I encourage you to read last week’s reflection, but in summary I discussed how the self-emptying or self-limitation of God in the act of creating time, space, and all there is allows God to be both apart from creation (transcendent) and present in creation (immanent). Because all of creation, our finite reality, exists within and is sustained by the infinite love of God, creation, or created things, can mediate God’s divine presence. Although in Jesus, in God entering time and space directly, the full revelation of God was made known to us, other created things can offer us something of the revelation of God’s presence. The Creator can be known in a limited way through his creation. The Catechism teaches, “God speaks to man through the visible creation. The material cosmos is so presented to man's intelligence that he can read their traces of its Creator. Light and darkness, wind and fire, water and earth, the tree and its fruit speak of God and symbolize both his greatness and his nearness” (CCC 1147).

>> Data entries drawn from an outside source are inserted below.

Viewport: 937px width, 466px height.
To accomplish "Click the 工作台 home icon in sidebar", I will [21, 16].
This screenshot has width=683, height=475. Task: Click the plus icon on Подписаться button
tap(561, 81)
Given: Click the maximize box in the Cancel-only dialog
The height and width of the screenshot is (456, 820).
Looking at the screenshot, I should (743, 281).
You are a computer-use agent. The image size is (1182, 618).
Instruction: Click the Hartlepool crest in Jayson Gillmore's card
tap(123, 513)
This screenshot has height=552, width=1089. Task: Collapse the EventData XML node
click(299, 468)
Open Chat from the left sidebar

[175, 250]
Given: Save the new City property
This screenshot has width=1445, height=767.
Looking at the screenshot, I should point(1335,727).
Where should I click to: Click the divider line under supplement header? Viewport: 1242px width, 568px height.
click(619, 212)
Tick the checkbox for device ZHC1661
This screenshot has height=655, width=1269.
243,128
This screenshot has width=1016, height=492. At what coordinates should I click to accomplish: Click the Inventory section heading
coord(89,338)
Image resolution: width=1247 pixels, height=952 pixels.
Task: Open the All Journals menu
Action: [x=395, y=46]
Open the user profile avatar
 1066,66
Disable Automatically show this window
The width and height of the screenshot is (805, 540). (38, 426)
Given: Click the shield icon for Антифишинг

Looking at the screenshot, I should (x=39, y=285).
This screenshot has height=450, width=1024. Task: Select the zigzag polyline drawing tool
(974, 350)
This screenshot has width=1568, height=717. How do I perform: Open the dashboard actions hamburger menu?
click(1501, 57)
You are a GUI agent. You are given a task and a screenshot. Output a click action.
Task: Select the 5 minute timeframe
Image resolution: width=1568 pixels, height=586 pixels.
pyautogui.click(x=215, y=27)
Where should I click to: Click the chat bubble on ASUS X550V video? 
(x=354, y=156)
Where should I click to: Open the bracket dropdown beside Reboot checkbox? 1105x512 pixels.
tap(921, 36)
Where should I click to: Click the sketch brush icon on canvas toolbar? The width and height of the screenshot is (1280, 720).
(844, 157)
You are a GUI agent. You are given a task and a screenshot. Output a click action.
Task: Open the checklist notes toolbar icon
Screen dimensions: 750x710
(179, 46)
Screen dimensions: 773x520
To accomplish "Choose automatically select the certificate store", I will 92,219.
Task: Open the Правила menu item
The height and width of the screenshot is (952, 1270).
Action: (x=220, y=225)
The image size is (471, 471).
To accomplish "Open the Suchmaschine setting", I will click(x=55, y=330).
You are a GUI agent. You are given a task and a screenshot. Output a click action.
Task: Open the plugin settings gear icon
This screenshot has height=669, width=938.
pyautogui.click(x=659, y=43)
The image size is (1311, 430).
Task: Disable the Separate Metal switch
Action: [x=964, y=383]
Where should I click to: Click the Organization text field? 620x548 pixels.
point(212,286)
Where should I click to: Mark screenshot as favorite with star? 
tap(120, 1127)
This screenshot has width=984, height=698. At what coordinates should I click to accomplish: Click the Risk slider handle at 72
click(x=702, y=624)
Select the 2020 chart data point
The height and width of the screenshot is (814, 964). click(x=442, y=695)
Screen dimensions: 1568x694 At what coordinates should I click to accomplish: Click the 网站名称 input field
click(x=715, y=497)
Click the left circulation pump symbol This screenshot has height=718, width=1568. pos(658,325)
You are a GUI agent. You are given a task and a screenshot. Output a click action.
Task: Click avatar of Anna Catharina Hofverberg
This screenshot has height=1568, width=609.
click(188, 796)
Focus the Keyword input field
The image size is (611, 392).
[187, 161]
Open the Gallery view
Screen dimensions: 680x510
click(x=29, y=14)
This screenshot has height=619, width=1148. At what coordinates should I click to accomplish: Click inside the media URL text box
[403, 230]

This is why I think of Catholicism as such an “earthy” religion. We use stained glass, mosaics, statues, candles, vestments, rosary beads, medals, prayer cards, blankets, bottles of holy water, crucifixes, bread and wine, oil and water, incense, bells, words, music, and gestures to allow God to speak to us through visible creation. God speaks to us most fully through the seven sacraments, but many of these other things we call sacramentals because in a lesser way God communicates to us through them. Again, the Catechism states, “The sacraments are efficacious signs of grace, instituted by Christ and entrusted to the Church, by which divine life is dispensed to us.” There is a lot to unpack in that definition that is beyond the scope of this reflection, but I have always been partial to St. Augustine’s definition of a sacrament as “a visible sign of invisible grace.” God’s life, though invisible, is given to us in the visible sacraments. More than that, Jesus, himself, can be thought of as the primordial sacrament. He is the visible sign of the invisible God, fully and completely, in the flesh. After his ascension and with the gift of the Holy Spirit, the Church can be understood, then, as the sacrament of Jesus Christ. She is the visible sign of the invisible and glorified Jesus by which we encounter him. The Church is the body of Christ.
Jesus became man and God entered history because of his freely chosen expression of love in kenosis, in his self-emptying sacrifice. This self-emptying or self-limitation is the pattern of God’s love from the act of creation to the incarnation, to the cross, and now, to the Eucharist. God has chosen vulnerability for love of us. Pope Francis said, “Finally, the Eucharistic bread is the real presence. This speaks to us of a God who is not distant, who is not jealous, but close and in solidarity with humanity; a God who does not abandon us but always seeks, waits for, and accompanies us, even to the point of placing himself, helpless, into our hands.”